Reproduce only what runs from the line containing "Open the Komunitas logo icon" to the line containing "Open the 数据 category in the left sidebar" in the records below, inclusive. Keep it exact, and keep the pictures out.
** Opening SOURCE DATA block **
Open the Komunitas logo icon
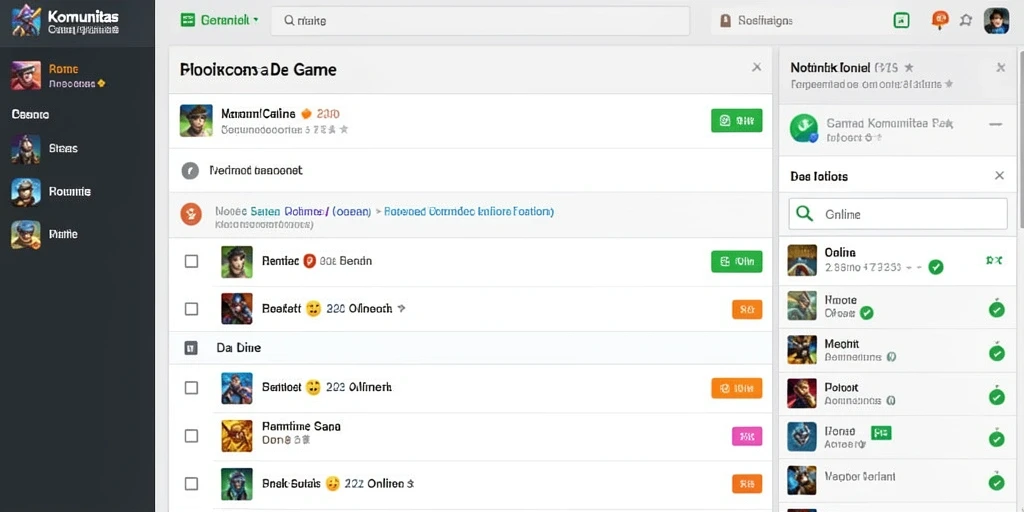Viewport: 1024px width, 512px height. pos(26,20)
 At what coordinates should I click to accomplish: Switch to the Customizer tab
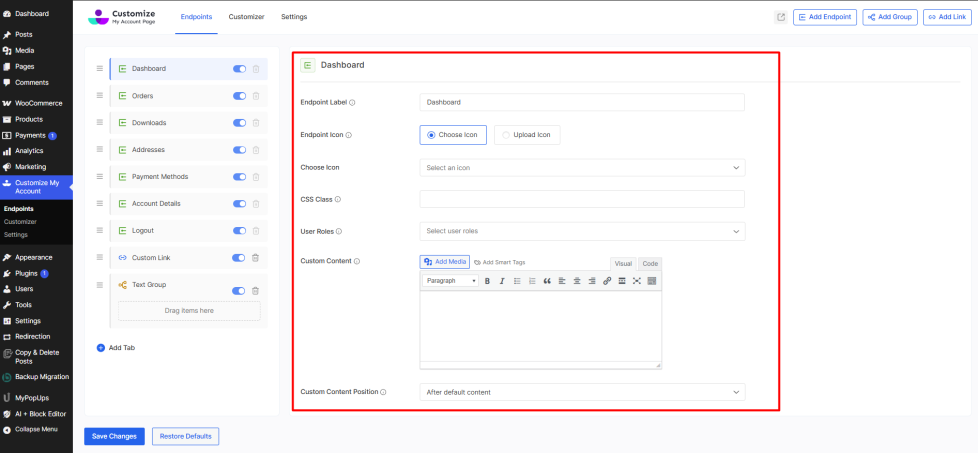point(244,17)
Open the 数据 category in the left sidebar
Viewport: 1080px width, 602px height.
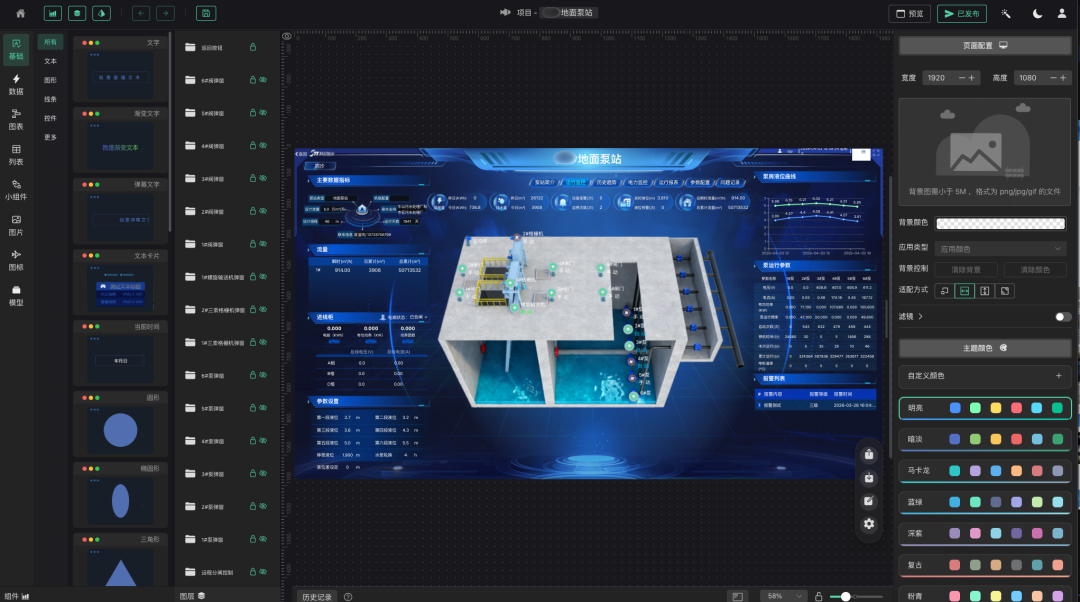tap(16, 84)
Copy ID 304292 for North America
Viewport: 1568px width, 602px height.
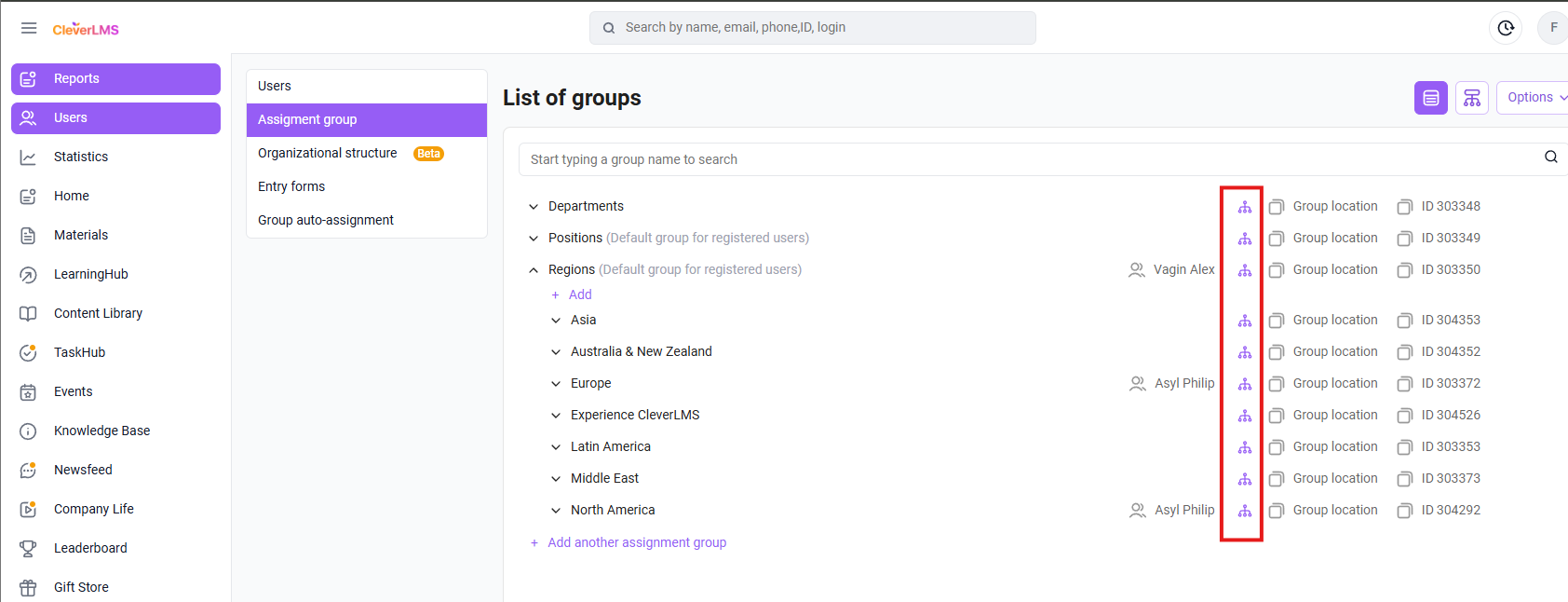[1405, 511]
** Closing SOURCE DATA block **
** Opening SOURCE DATA block **
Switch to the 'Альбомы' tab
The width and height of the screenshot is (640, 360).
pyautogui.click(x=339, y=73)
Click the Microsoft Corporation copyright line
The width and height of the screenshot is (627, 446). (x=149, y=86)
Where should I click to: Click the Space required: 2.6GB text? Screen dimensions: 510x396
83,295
** Closing SOURCE DATA block **
** Opening SOURCE DATA block **
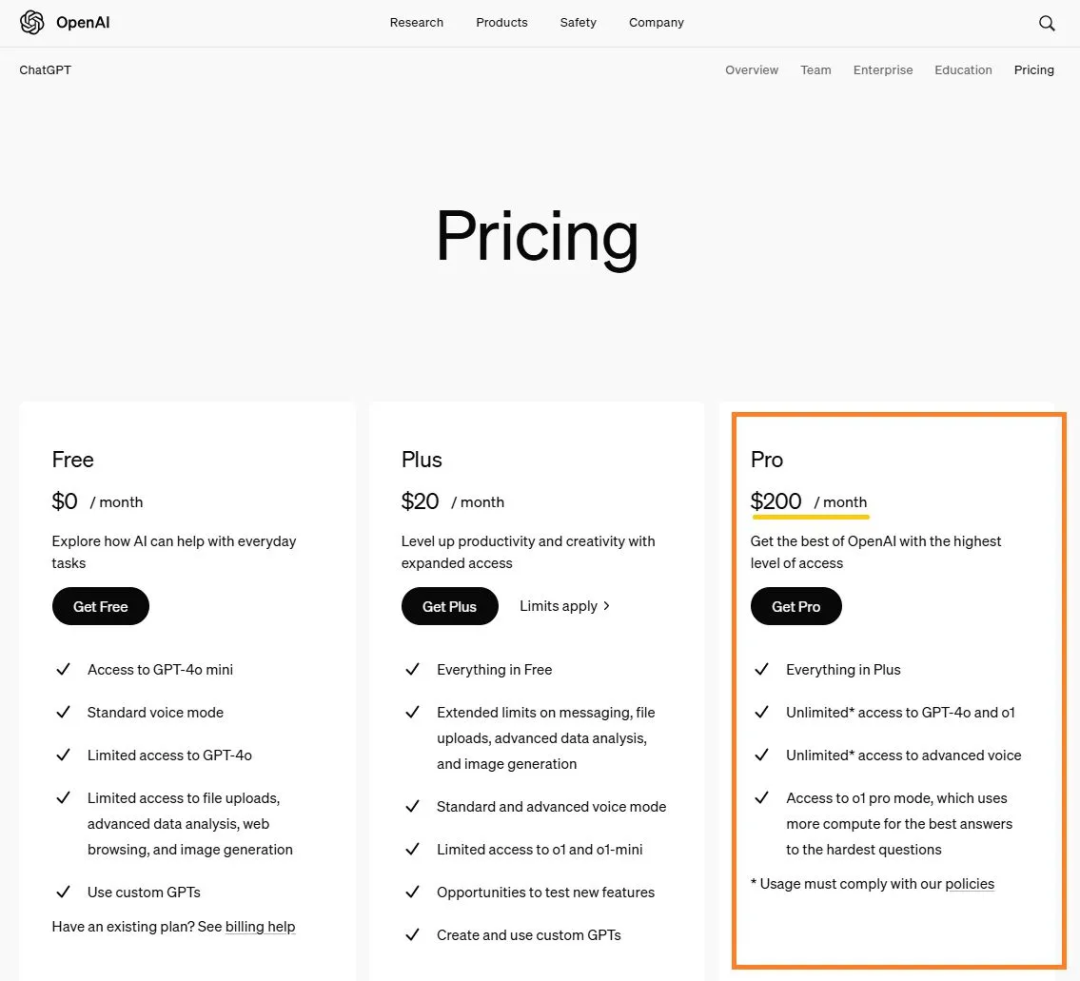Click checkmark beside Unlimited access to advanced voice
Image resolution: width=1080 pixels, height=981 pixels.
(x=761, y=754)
** Closing SOURCE DATA block **
ANSWER:
Open the Komunitas logo icon
Viewport: 1024px width, 512px height. pos(26,20)
 At what coordinates should I click to accomplish: Switch to the Customizer tab
point(244,17)
Open the 数据 category in the left sidebar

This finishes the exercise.